Currently there is no support in the backend for the interrupt attribute for mips64 / using N32 & N64 abis, it will give a fatal error. Previously the backend lacked support for the static relocation model which is an expected requirement for interrupt handlers.

microMIPS32r(3|6) is only supported for the O32 ABI, as microMIPS64R6 is deprecated and going to be removed. There is no support for the published microMIPS64R3 ISA.

Currently there is no support in the backend for the interrupt attribute for mips64 / using N32 & N64 abis, it will give a fatal error. Previously the backend lacked support for the static relocation model which is an expected requirement for interrupt handlers.

microMIPS32r(3|6) is only supported for the O32 ABI, as microMIPS64R6 is deprecated and going to be removed. There is no support for the published microMIPS64R3 ISA.

I see. What is the better solution to handle unsupported attributes: a) silently ignore them; b) show a warning; c) show an error?

Currently there is no support in the backend for the interrupt attribute for mips64 / using N32 & N64 abis, it will give a fatal error. Previously the backend lacked support for the static relocation model which is an expected requirement for interrupt handlers.

microMIPS32r(3|6) is only supported for the O32 ABI, as microMIPS64R6 is deprecated and going to be removed. There is no support for the published microMIPS64R3 ISA.

I see. What is the better solution to handle unsupported attributes: a) silently ignore them; b) show a warning; c) show an error?

If the attribute is semantically critical, an error is reasonable. Otherwise, we typically warn the user under the ignored attributes group and then drop the attribute from the AST.

include/clang/Basic/DiagnosticSemaKinds.td
263 ↗(On Diff #109272)

This diagnostic could be more helpful by telling the user how to enable the o32 ABI.

lib/Sema/SemaDeclAttr.cpp
5979–5981 ↗(On Diff #109272)

Please do not put logic into the switch statement, but instead sink it into a helper function. We hope to remove the boilerplate switch someday, so keeping with the handleFooAttr() pattern is preferred. Same below.

Further, why is this not handled by a TargetSpecificAttr in Attr.td? See TargetMicrosoftCXXABI and MSNoVTable for an example.

I think for the interrupt attribute, it should be an error. Currently it's an implementation detail that it errors out in the backend but in principal it can be supported (I haven't gotten around to addressing it.)

For the micromips attribute, I believe it should be an error. My rational there is that the user has requested something that the compiler cannot perform.

I think for the interrupt attribute, it should be an error. Currently it's an implementation detail that it errors out in the backend but in principal it can be supported (I haven't gotten around to addressing it.)

For the interrupt attribute, I think it should behave the same as the other target-specific interrupt attributes unless there's a very good reason to be inconsistent.

For the micromips attribute, I believe it should be an error. My rational there is that the user has requested something that the compiler cannot perform.

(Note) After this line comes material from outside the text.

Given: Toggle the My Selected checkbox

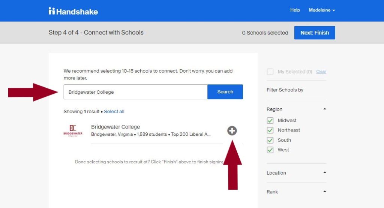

That's not really sufficient rationale, because the same logic can be said of any ignored attribute. As best I can tell from the docs on this attribute, this controls code generation to turn on or off micromips code generation, which sounds like the code otherwise generated may still work just fine. e.g., void f(void) __attribute__((micromips)) {} -- if you compile that code on a non-MIPS target, why should it produce an error instead of merely warning the user that the attribute is ignored?

@aaron.ballman I missed your first comments when I'd submitted mine.

I think for the interrupt attribute, it should be an error. Currently it's an implementation detail that it errors out in the backend but in principal it can be supported (I haven't gotten around to addressing it.)

For the interrupt attribute, I think it should behave the same as the other target-specific interrupt attributes unless there's a very good reason to be inconsistent.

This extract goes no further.